October 24, 2011
Australia, Travelling Up The East Coast
I have seen wattle. It was clearly signed. I could say the echidnas were in the wattle or better, after I ate the pavlova I saw the echidna waddling through the wattle. The man on the ferry said, “Please dispose of your rubbish thoughtfully.” She thoughtfully disposed of her rubbish after eating pavlova then waddled with the echidna in the wattle by the billabong into the dreamtime never to be heard or seen from again. Okay. I’m fooling with you. Here for yes, they say “Hmmm”. Or they say “Yeeaah”. Depending on where you are from one replacing the “e” with “i” to really draw it out. I had an egg and cos sandwich (egg and romaine). A bathing suit is a costume, luggage is a case, dinner is tea, alley is laneway, really chill is really relaxed, and guy is bloke. Good morning just won’t do. I get looked at strangely. It has to be g’day. As one comes up the coast “How are you going?” gets shortened to the colloquial “How ya go?” Dame Edna isn’t kidding. The bus driver calls me darling, the lady in the shop calls me darling. Seeing myself with a different “overculture” is why I travel. Not in one’s own world but not in the other, one can step back and look at things with new moisture and richness, creativity germinates to life, events reveal themselves in new light. Someone who I thought knew me well spoke of the “invisible woman” and said that she “saw” me. I just stared at her. She is the same age as me and I am very much in front of her. Why are we even having this conversation? There is a change, though. I can sit and feel peace and not be marauded by men.

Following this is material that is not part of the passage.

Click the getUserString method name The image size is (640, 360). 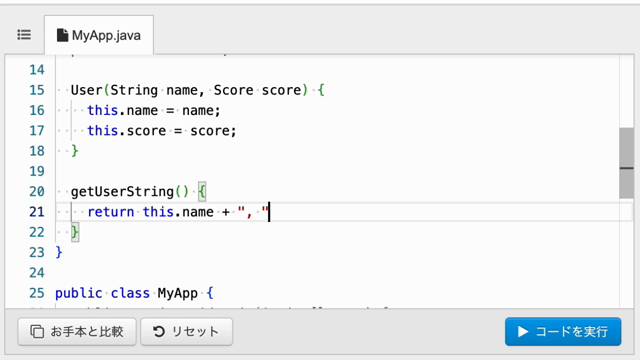tap(122, 191)
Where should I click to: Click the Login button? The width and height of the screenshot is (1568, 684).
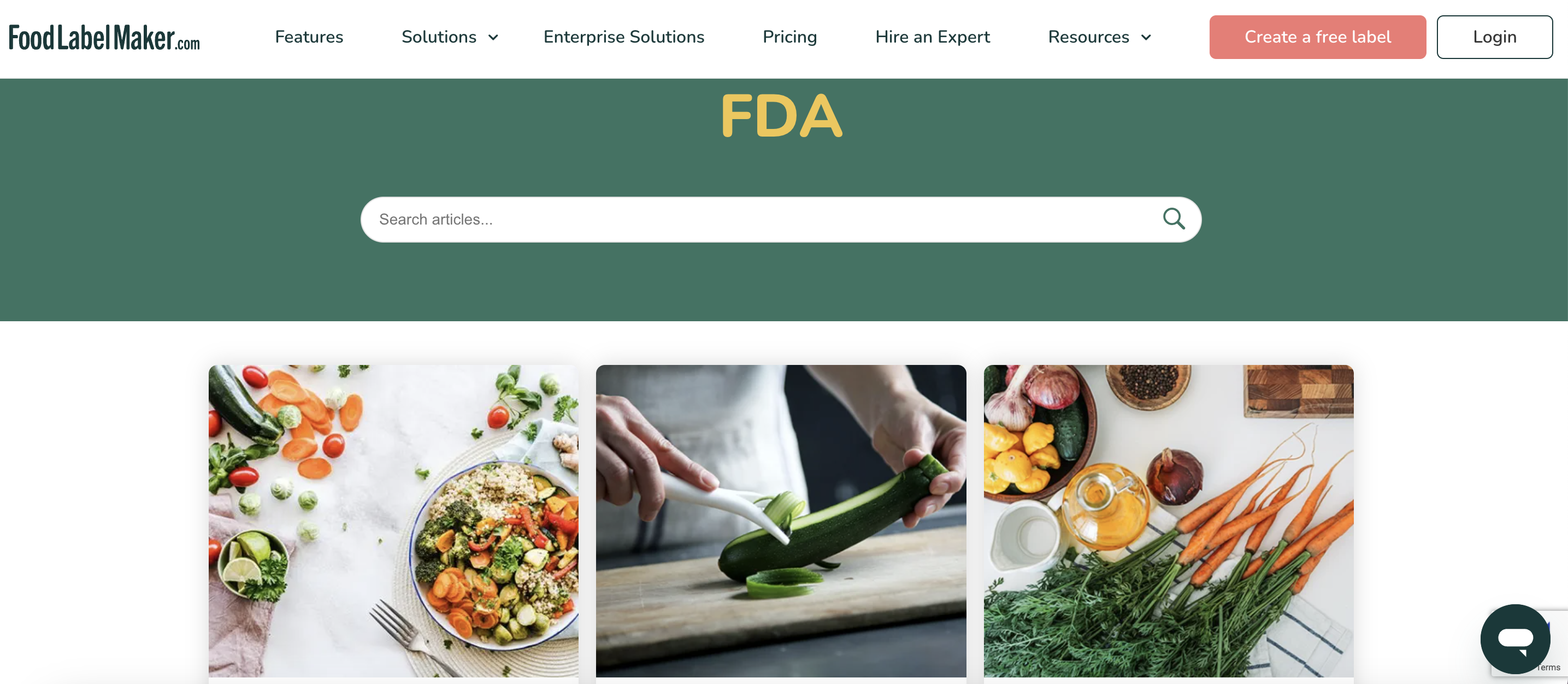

When I was younger I was never left alone to the point where it was often uncomfortable, the attention unwanted, travelling through North Africa and around the Mediterranean (oh Sicily!) fraught with harassment. However I am so visible I am etched - that is visible to myself, which is what it is all about. My own interior landscape is reflected to me as I survey brick house after brick house go by, winding rivers, a surprisingly pastoral geography and the startling image of cows grazing under palm trees, I feel a kind of quiet happiness. It is good to be here.